Photoconversion of neutrophils in situ, as demonstrated by Hampton et al. [90], provides a powerful tool in evaluating the fate of neutrophils at the site of inflammation. This technique has also been employed to study reverse transmigration back into the circulation in zebrafish [33]. It should be mentioned that these examples use preparations that are easily accessible and/or transparent, thus optimal for light penetration and activation. The challenge will be to apply this approach to organs in mice that lack the same transparent properties. Morton et al. demonstrated the effectiveness of an endoscopic approach for the activation and tracking of lymphocytes in the gut [96]. Furthermore, increasing the precision of this platform with the use of photoconvertible and photoactivatable reporters driven by a neutrophil-specific promoter (e.g. Ly6Gcre) would enhance our ability to track neutrophils by intravital microscopy. Another issue in the neutrophil field is that sterile injury of any kind induces neutrophil recruitment, and so preparations without the need for invasive surgery would certainly benefit the field. The use of a cranial or abdominal chronic window could serve as a solution for longer-term tracking in the brain, liver, spleen, and kidney [97, 98]. However, the recent observations that peritoneal macrophages invade visceral organs directly from the peritoneum [99] could be affected by immobilizing a window on the tissue.

In order to better understand the dynamics of neutrophil heterogeneity, in-depth profiling of these cells both temporally and spatially will be important. The recently developed platforms of mass cytometry, histo-cytometry, and next-generation sequencing (e.g. ChIP-seq, ATAC-seq, and RNA-seq) may prove to be useful in this regard. Mass cytometry, which labels cells with the use of heavy metal conjugated antibodies and subsequently runs them through a mass spectrometer, removes the requirement for compensation and as such can accommodate larger antibody panel sizes than conventional flow cytometry systems. Becher et al. have recently used a 38-marker panel to characterize the mouse myeloid compartment and demonstrated the ability to identify five different neutrophil populations [100]. However, whether this was simply a reflection of different ages of neutrophils or different environmental modulations of the same cell remains to be determined. Histo-cytometry combines immunohistochemistry with cytometry software in order to spatially display different cell subsets within a given tissue. This technology has recently been used to distinguish the different dendritic cell populations in the lymph node [101]. Next-generation sequencing uses high-throughput platforms that can provide information regarding cell-specific transcriptome and gene regulation profiles. Combinations of these platforms, including single-cell sequencing approaches, have recently been employed to characterize myeloid progenitor and myeloid populations including neutrophils, defining signatures for different subsets [62, 102– 104]. Collectively, these techniques could provide additional context to functional differences between neutrophil subsets within a particular inflammatory setting, such as N1 and N2 neutrophils within the tumor microenvironment.

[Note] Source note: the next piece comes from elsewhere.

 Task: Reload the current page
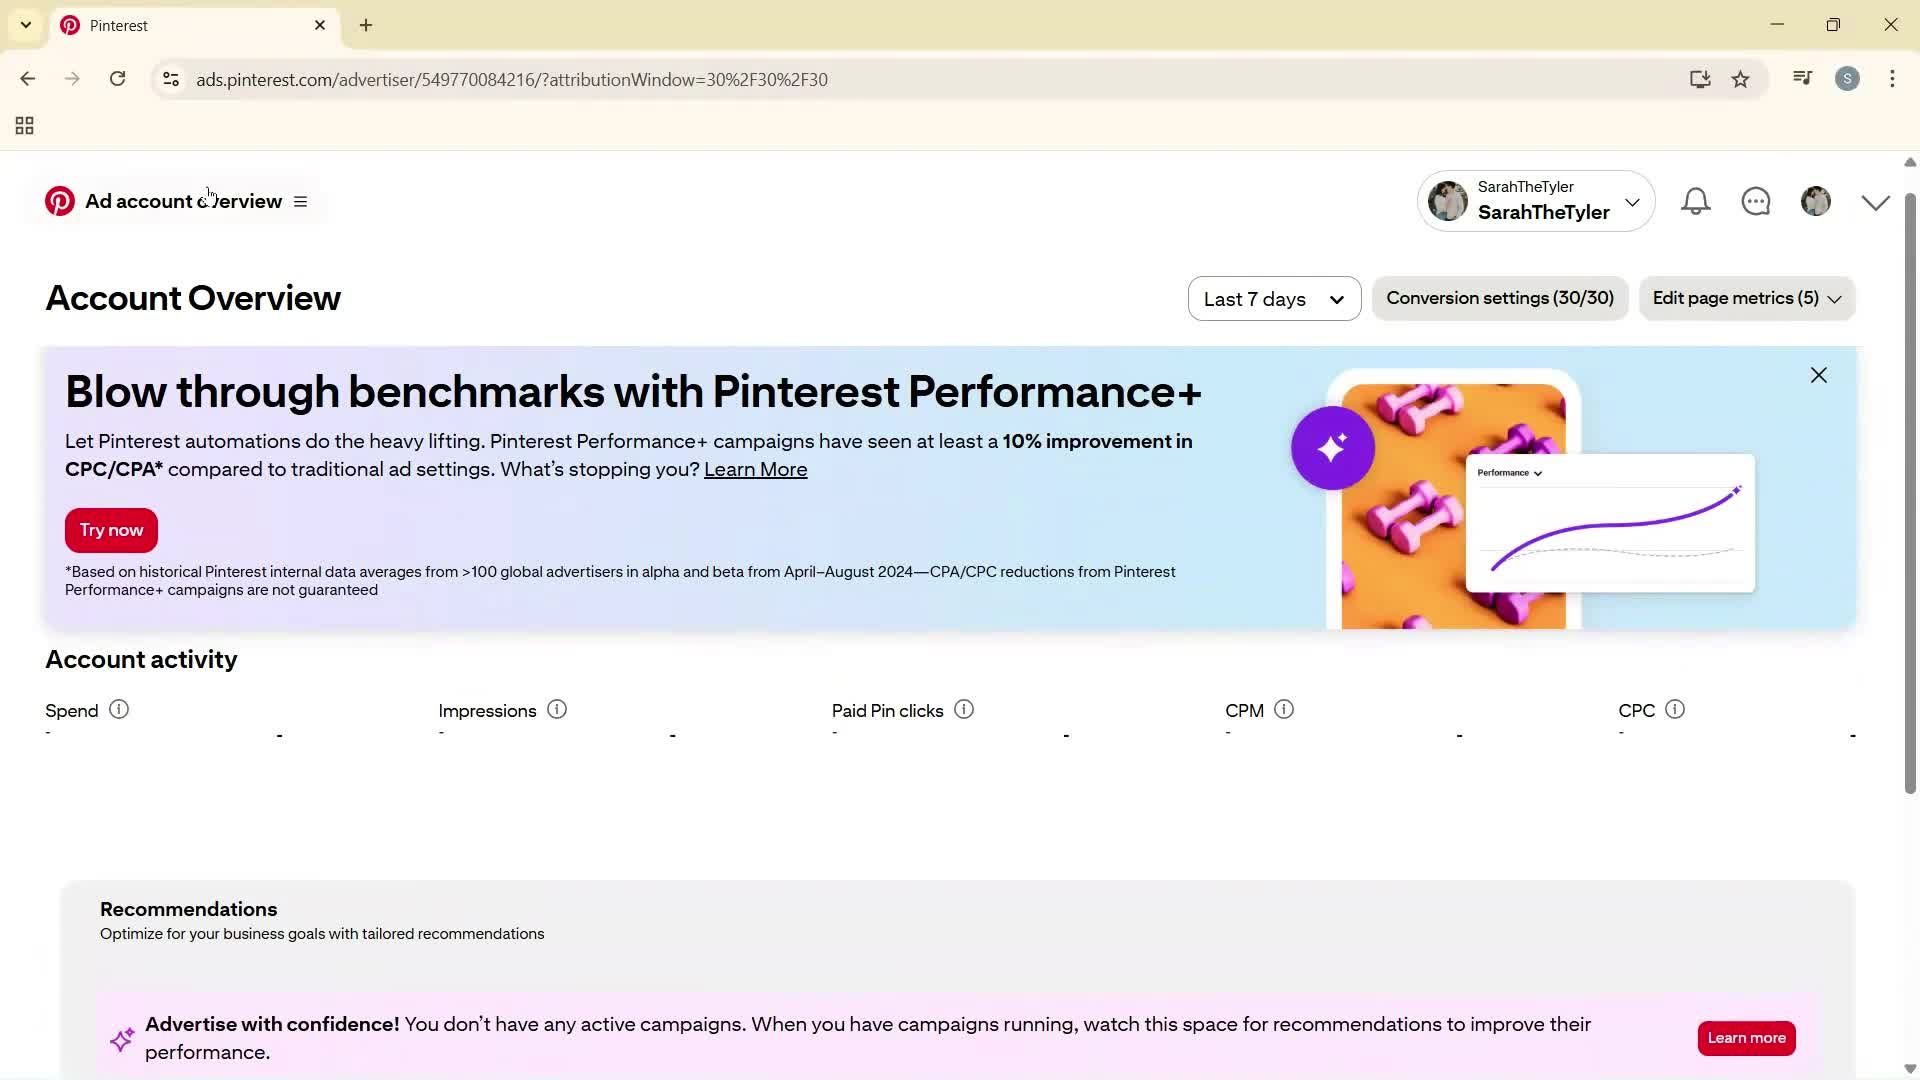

Neutrophils are now known to play important roles in many pathologies, including cancer, cardiovascular disease, and autoimmunity. This knowledge, combined with the emergence of novel immunomodulatory functions and phenotypes for neutrophils, has helped to re-invigorate interest in the field. Targeting the mechanisms that regulate these functions has proven to be a promising therapeutic approach in numerous experimental settings. The key challenge moving forward is integrating these concepts within the human context.